Back in the 1950s and 1960’s the Irish, Indian, Pakistani and West Indian countries had been the source of inward flowing immigrants which feed a need for cheap labour to fuel the economy. In the following decades more Commonwealth immigrants arrived and no doubt more EU workers migrated inwards too.  When the crash of 2005 hit, many of these EU workers lost their jobs and hadn’t the infrastructure of family and friends to help them survive the crash. Many returned home but some didn’t and became a drain on the UK welfare system.

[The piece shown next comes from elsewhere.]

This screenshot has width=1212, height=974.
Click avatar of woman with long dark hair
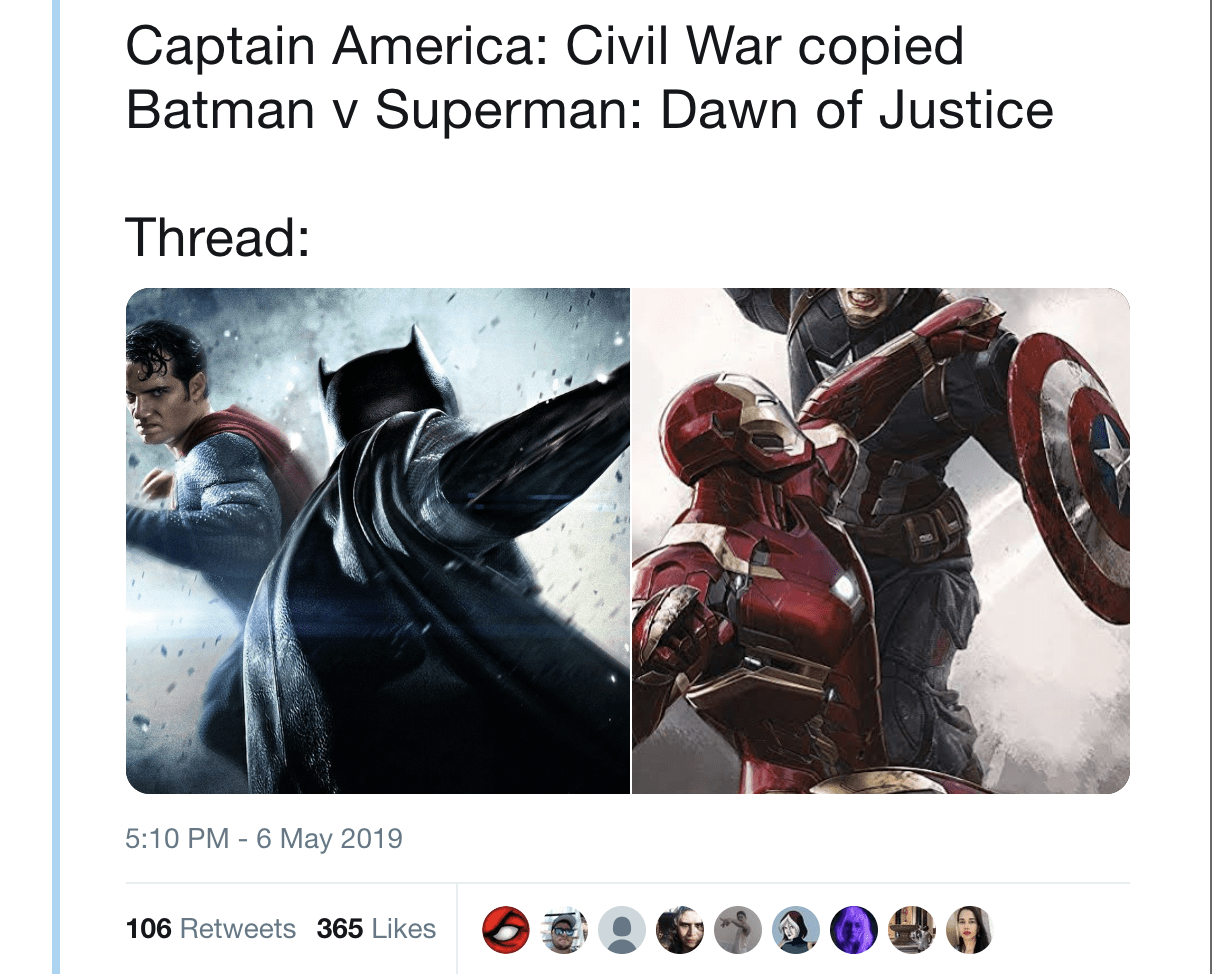pyautogui.click(x=970, y=930)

Now the recovery has taken place these EU citizens are largely back at work and contributing to the UK economy.

But the expanding EU, with the UK sitting at the top table, did allow, in recent years, the addition of Eastern European states whose citizens after a waiting period, arrived illiterate and uneducated in the UK. Soon their like became as notorious in the UK countryside as the travelling tinkers who travelled in convoys and parked their caravans on parks, cricket pitches and any open ground that they could access.

Yes, there were well-educated migrants from those countries but they are not the reason why the UK voted to leave the EU.

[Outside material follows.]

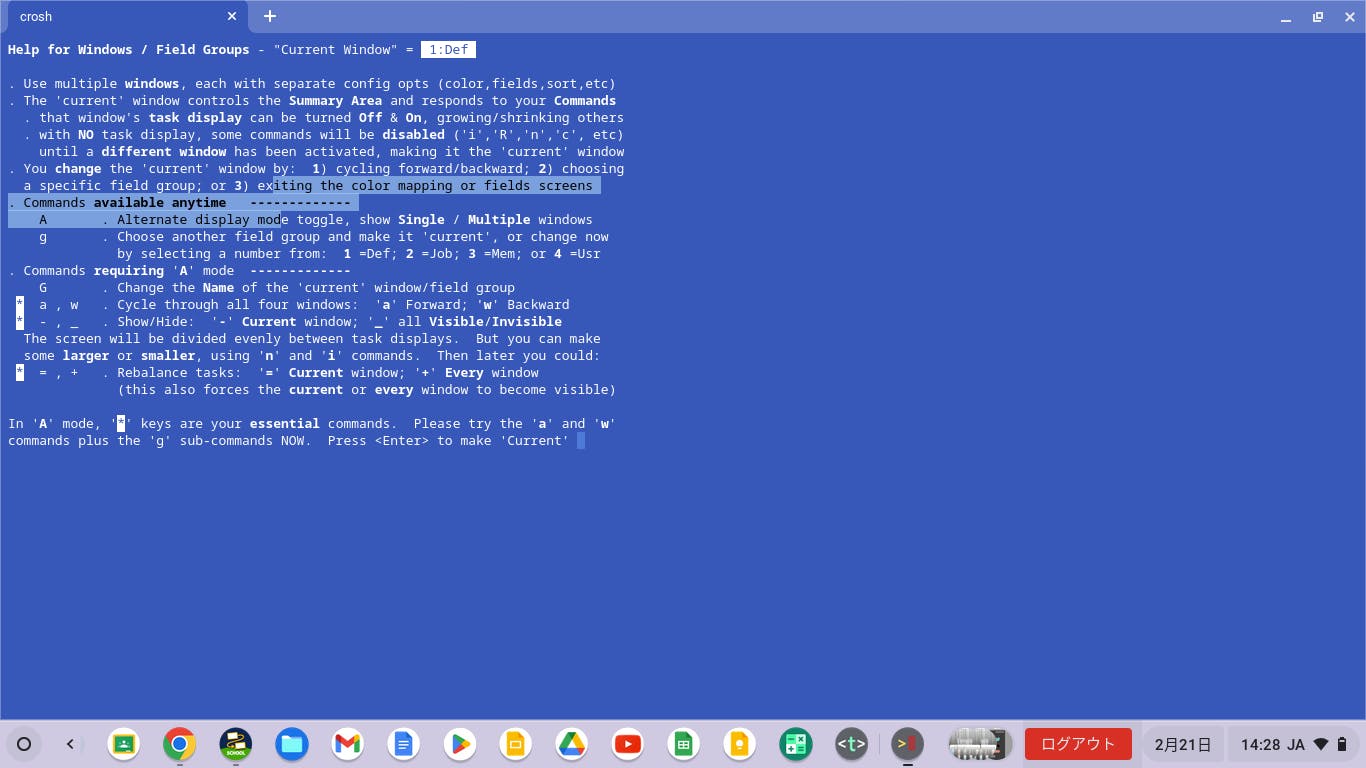Screen dimensions: 1366x768
Task: Click the crosh terminal shelf icon
Action: 907,744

The EU was also a soft target for the migration blame issue and was frequently used as such by the UK politicians but how the UK implemented the EU migration policy was largely left up to the UK government, not the EU. Also, the UK had opted out of the Schengen Area, an area comprising of 26 European states that have officially abolished passport and all other types of border control at their mutual borders. The UK controlled its own borders and had it within its own powers to tighten or loosen controls.

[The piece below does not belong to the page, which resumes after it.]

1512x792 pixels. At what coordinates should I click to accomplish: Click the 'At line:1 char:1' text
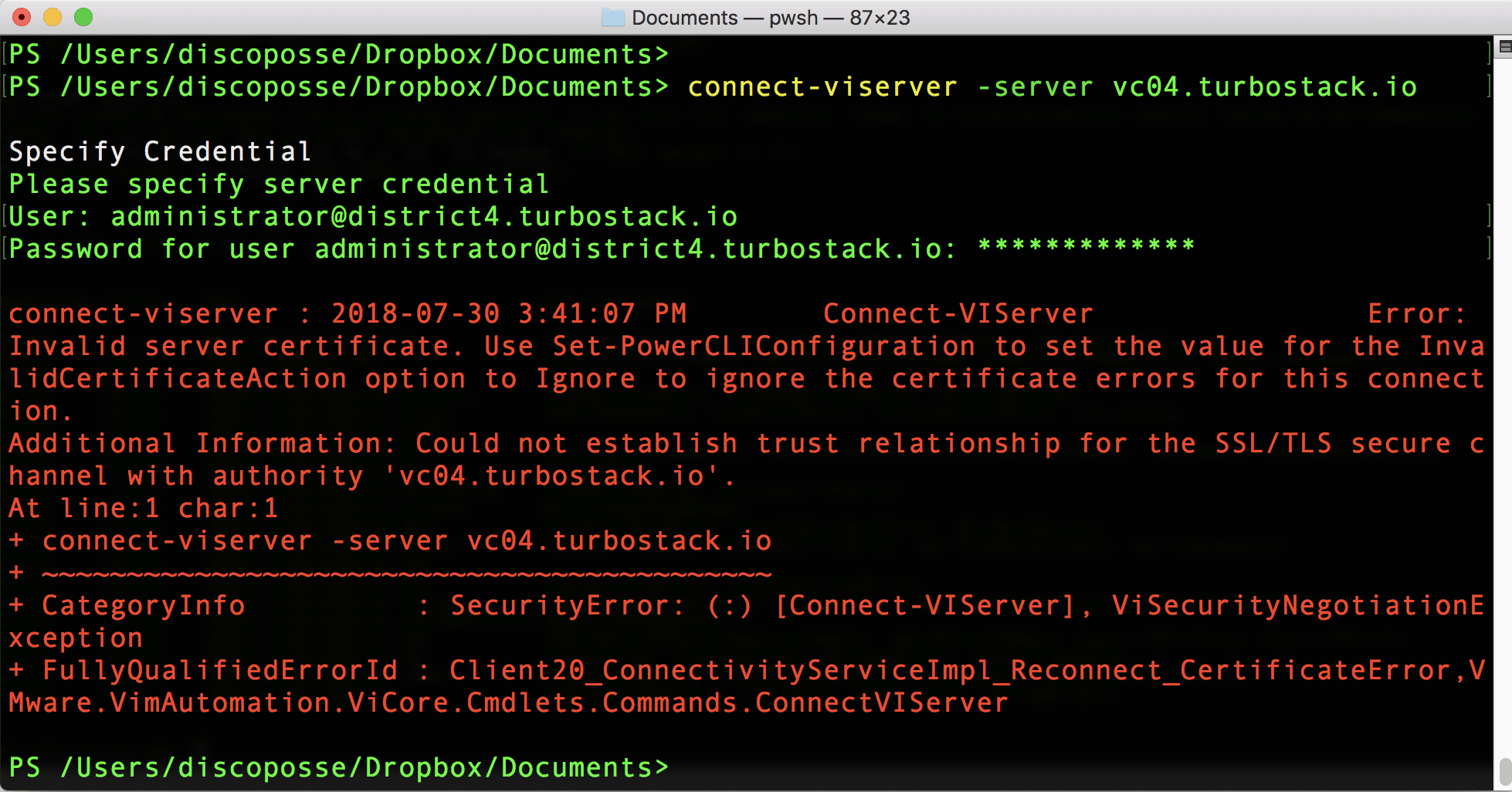click(x=143, y=508)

Unbelievably David Cameron and his fellow parliamentarians sailed towards the BREXIT iceberg unaware of the depth of feeling that swayed 52% of the populace to vote No on that fateful day in June 2016. Of course, he resigned but I feel he if he felt that strongly about the UK staying in the EU he should have stayed on and sorted out his mess.

Now almost three years later things are still in abeyance. It looks like the UK will leave but on what terms are far from clear. For the UK the freedom of negotiating, unfettered by an EU customs union, their own trade deals with the rest of the world may be won at the expense of losing free access the EU markets.

What is clear is that big business cannot sit on the fence any longer and the large supply chain manufacturers have run out of time and had to act to protect their businesses. So going out of the UK is Nissan’s manufacturing of their new X-trail and Honda’s entire manufacturing presence. Out is going all the EU bodies previously headquartered in the UK and the European headquarters of many global corporations that need access to the EU markets.

A fair number of EU citizens have called it a day in the UK and uprooted and headed elsewhere. A larger than normal, number of UK citizens have applied for EU citizenship, particularly Irish citizenship.

Finally, I’d like to say that the UK citizens I feel most strongly for are the UK pensioners living in the EU who have seen their pensions drop by 20% in real terms and seen their pension portfolio if they had one, decimated by the 2005-2010 crash and further devalued by the BREXIT fiasco. How they are coping is anyone’s guess but there must have been a very real tightening of belts since that fateful day, vote day +1, when sterling fell off that cliff.

Further uncertainty awaits them as a no-deal BREXIT means their pension sterling payments may devalue further, their access to reciprocal EU medical services and their ability to drive in Europe using UK licences are in the balance.

What a position to put the average 75-year-old retiree in? How would you like your grandparents to endure this uncertainty at their stage of life?

Politicians in the UK parliament should move across party lines and unite in the national interest to agree something, anything to bring certainty to this unwieldy lethal mess.